De la pluie. Battante. Heureusement que j’avais un capuchon à mon coupe-vent kaki. Quel temps de merde. J’avais bien fait de déjà séparer les cinq grammes de beuh que j’avais en poche en différents pax, parce qu’avec les doigts mouillés j’aurais ruiné ma marchandise. Un petit détour par la piaule d’un jeune con qui payait 15$ son gramme, roulait un pétard et m’en faisait profiter, c’était quand même tout bénef’, alors je n’allais quand même pas lui refiler de la merde. Je suis chez lui et je tire sur le pet, juste un peu, je suis déjà raide et n’ai pas envie de paraître trop déglingué  devant Mike. Comme si il en aurait quelque chose à foutre. Puis je me lève et je redescends dans la rue. Qu’il neige ou qu’il fasse chaud, je me déplaçais toujours – toujours à pied. Pas les thunes pour le taxi, pas envie de me faire chopper dans le métro, trop de flemme pour conduire un vélo (pas pour pédaler, plutôt pour le monter et le descendre à chaque fois de mon appart’ au septième étage, sans ascenseur). Puis le salon n’était pas loin de chez moi. Les néons qui affichaient, d’habitude, « Mike’s Ink » en rouge étaient éteints vu l’heure peu avancée de la journée. La vitrine affichait des panneaux reprenant les modèles les plus en vue des œuvres de Mike et certaines photos de réalisations. Et derrière la vitrine, la salle d’attente. Et dans la salle d’attente, Romane et une bimbo décolorée qui avait l’air bien éméchée.

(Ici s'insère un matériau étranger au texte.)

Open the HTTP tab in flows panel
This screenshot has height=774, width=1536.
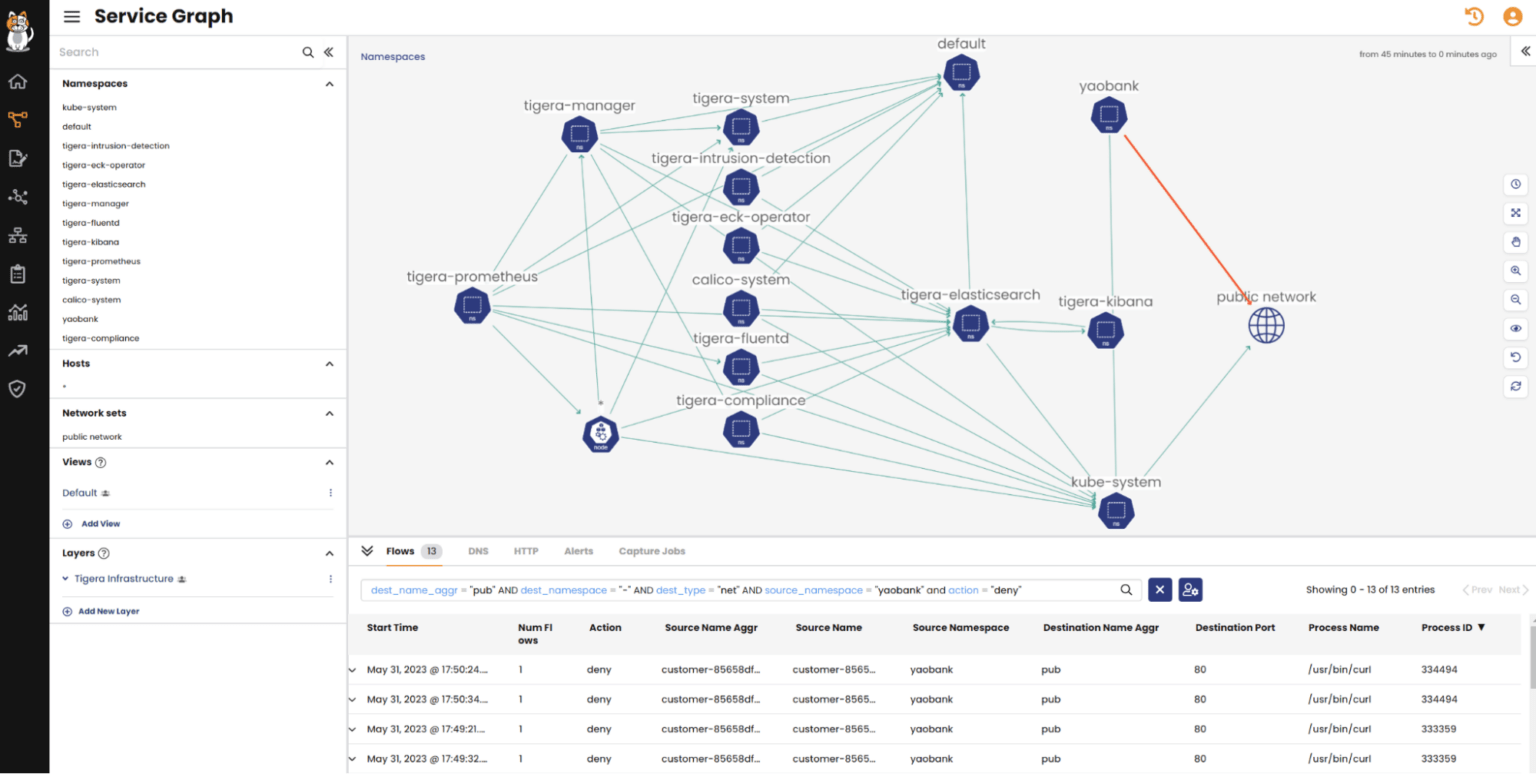(525, 551)
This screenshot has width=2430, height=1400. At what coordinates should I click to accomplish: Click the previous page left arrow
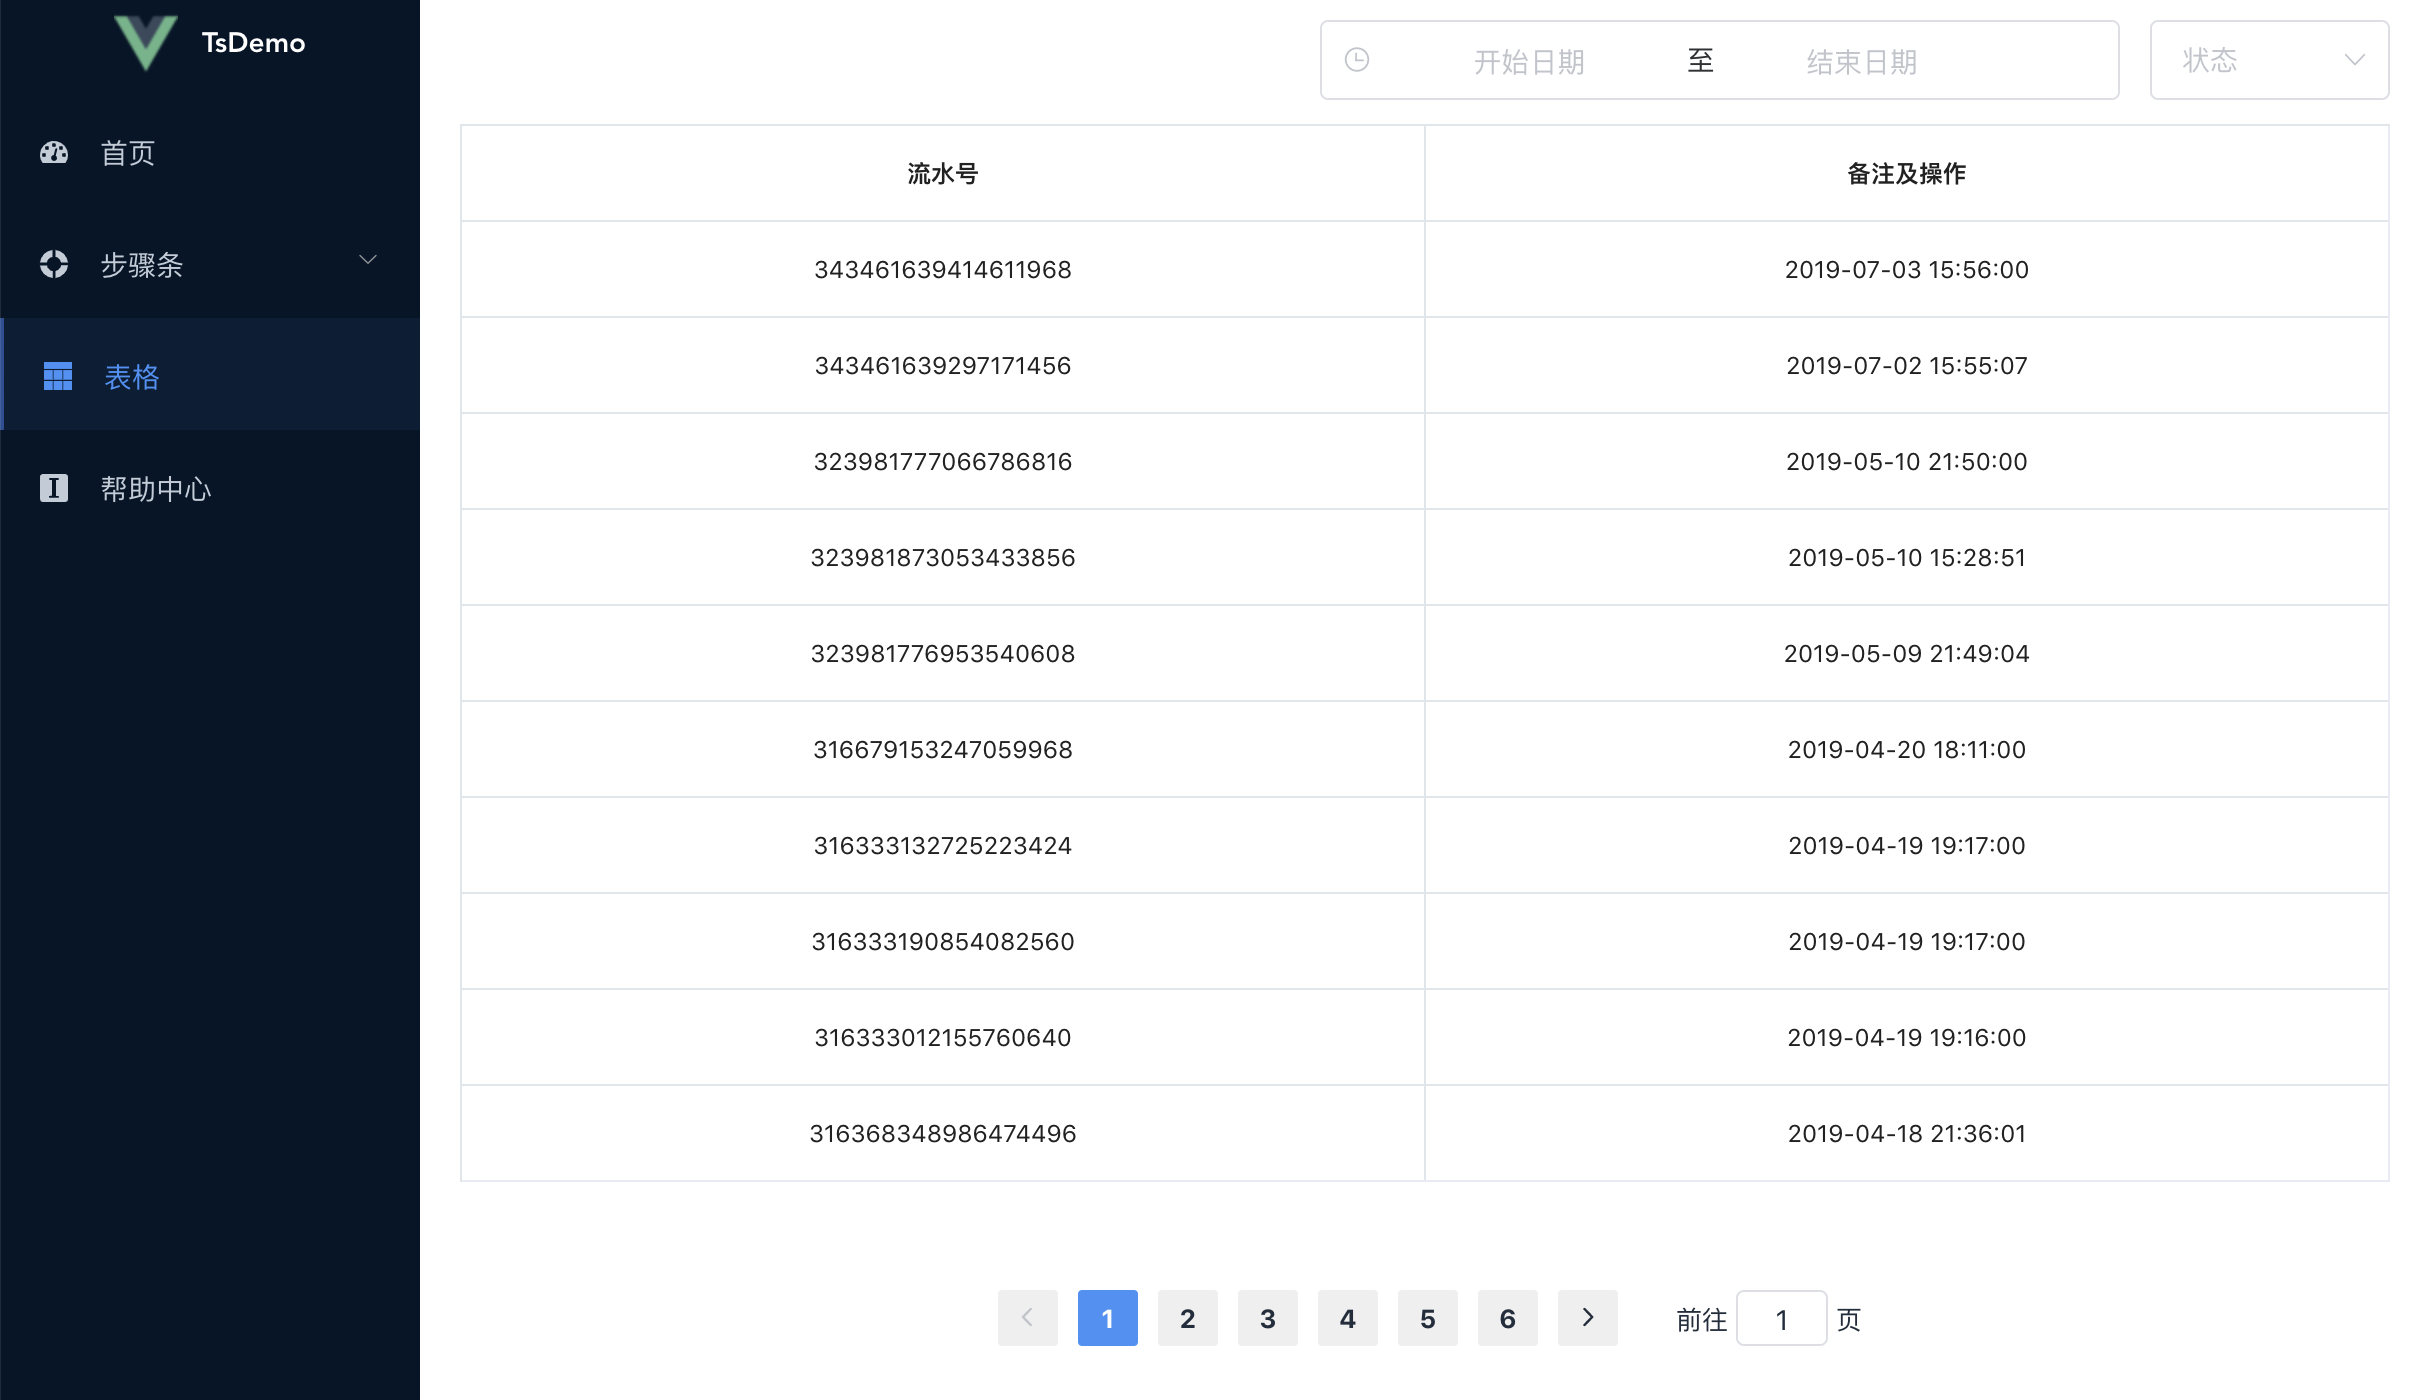[1027, 1318]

J’ai poussé la porte pendant que Romane passait de l’autre côté du comptoir et que la blondasse essayait de regarder, tant bien que mal, l’espèce de papillon qu’elle avait dans le bas du dos (et pour la vie), en se tortillant devant un miroir.

« Mike est en train de tatouer un mec, je pense qu'il aura fini d'ici une demie heure. Si tu veux, tu peux aller quelque part pendant ce temps. »   Je l’écoutais d’une seule oreille, essayant de voir un maximum du corps que la blonde montrait sans le faire exprès. Mon regard, après s’être un peu longuement attardé, s’est posé sur Romane. Tiens. Romane. Celle-là qui aimait tant mon attention quand elle était saoule et qui la refusait une fois sobre. Indécise Romane. « Ouais ben je crois que je vais l’attendre ici, il fait beaucoup trop laid dehors. » J’avais dit ça en agitant ma tête de façon à ce qu’elle remarque qu’il pleuvait des cordes et que j’étais, en passant, trempé de la tête aux pieds. J’ai pris place dans un fauteuil, posé ma tête en arrière et mes mains sur ma tête, en bougeant nerveusement mon genou. Attitude normale ; une fois les trois spliffs dépassés, je devenais nerveux. Impossible de tenir en place. Une fois je me redressais sur le devant du fauteuil, dix secondes après je faisais, sans m’en rendre compte, un tour, à reculons, de la table basse en palette industrielle qui était ornée de magazines de street art et de tatouages. Bouche sèche. « Hé Romane, t’as pas du pepsi ? », j’ai dit en m’approchant, subitement et sans prévenir, du comptoir derrière lequel elle était installée, appuyant mes coudes contre l’armature en bois.